Enzyme-active baking malt In addition to malt sugar, it also contains amylases (enzymes) which break down the starch in the flour into sugar (= yeast food). It is useful because of this starch breakdown not for long dough processing. It is usually used for bread with a rather high proportion of wheat or spelled. In the case of rye bread (with predominantly rye flour) the addition of active baking malt makes no sense, since rye is naturally quite rich in enzymes and the addition would be counterproductive. (Rye flour must therefore also be “acidified”, for example with sourdough.) Enzyme-active baking malt must be used very sparingly and is not suitable for longer dough processing, such as overnight cooking. By the way, I get my powdered, enzyme-active baking malt here in organic quality *without any additives.
- 250 g Wheat, rye or barley, if possible, in organic quality
- a bowl is best not transparent
- a sieve
STEP 1: GRAIN THE GRAIN
- Rinse the cereal grains well with water in a sieve.
- Leave the grains in the sieve and place in a bowl. Then fill up with water until the grains are well covered. Cover loosely with a lid or something similar (kitchen towel is also possible) and let stand for about 12 hours.
- After about 12 hours, rinse the grains thoroughly, let them drip off a little and place them back in the bowl with the sieve, this time without additional water! Let stand for another 12 hours.
- You repeat this process for about 2 to a maximum of 3 days until the grains have properly sprouted. (So just rinse well every 12 hours.)

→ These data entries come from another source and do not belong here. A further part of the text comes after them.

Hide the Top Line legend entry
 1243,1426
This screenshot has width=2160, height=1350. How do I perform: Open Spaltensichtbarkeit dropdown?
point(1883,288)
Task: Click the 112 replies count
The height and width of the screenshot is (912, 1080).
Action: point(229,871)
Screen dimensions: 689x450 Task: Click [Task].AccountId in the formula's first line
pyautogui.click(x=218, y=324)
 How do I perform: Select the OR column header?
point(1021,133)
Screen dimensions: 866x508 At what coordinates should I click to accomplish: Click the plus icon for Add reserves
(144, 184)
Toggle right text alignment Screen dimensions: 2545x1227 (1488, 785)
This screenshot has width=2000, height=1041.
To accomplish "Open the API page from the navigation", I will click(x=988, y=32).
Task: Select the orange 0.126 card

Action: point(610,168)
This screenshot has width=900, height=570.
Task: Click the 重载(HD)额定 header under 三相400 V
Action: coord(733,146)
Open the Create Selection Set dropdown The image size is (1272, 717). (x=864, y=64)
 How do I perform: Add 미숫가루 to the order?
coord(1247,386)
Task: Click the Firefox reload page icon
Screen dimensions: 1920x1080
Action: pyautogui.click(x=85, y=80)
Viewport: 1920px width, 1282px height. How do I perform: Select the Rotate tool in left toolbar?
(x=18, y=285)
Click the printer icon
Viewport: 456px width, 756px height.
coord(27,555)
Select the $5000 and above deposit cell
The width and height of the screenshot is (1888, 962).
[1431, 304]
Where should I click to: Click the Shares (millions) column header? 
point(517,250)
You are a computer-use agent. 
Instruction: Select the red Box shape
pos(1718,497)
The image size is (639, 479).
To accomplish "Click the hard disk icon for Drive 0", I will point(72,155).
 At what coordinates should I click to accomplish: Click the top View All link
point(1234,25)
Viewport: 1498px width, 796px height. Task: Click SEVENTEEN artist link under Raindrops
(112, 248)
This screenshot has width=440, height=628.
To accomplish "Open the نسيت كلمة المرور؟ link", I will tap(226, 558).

- When the grains have visibly sprouted (see picture), they are ready and can be dried and roasted. However, the seedlings should NOT turn green! Then they sprouted too long.
STEP 2: DRY AND TOAST THE SPROUTED GRAIN
- Drying: Spread the sprouted cereal grains on a baking sheet lined with baking paper or on a large oven wizard. (I like to spread the moist cereal grains on two layers of kitchen towels beforehand so that they dry off a bit.)
- Heat the oven to around 60 ° C hot air (otherwise 70 ° C upper-lower heat) and let the germinated cereal grains dry in it for about an hour.
- With older ovens, it is best to clamp a wooden spoon in the door so that the excess moisture can escape. Some (modern) ovens also have a function for reducing moisture (for example for drying), which I call the “crisp function”. I also use this for drying the grains.
- It is best to stir the grains occasionally while drying so that they can dry evenly.
- Roasting: After drying, the grains are roasted at around 150 ° C hot air (alternatively upper-lower heat at 170 ° C) for about 30 minutes.
- When they look golden brown and have a slightly malty odor, you're done.
- Please make sure again that they are really completely dry, otherwise just leave them in the oven for a few minutes longer.
STEP 3: FINISHING / GRINDING
- The cooled grains are now finely ground. You can do this in a flour mill, a powerful mixer or in the Thermomix (for 1 min./h 10).
- The finished baking malt should be packed airtight and stored in a dry place.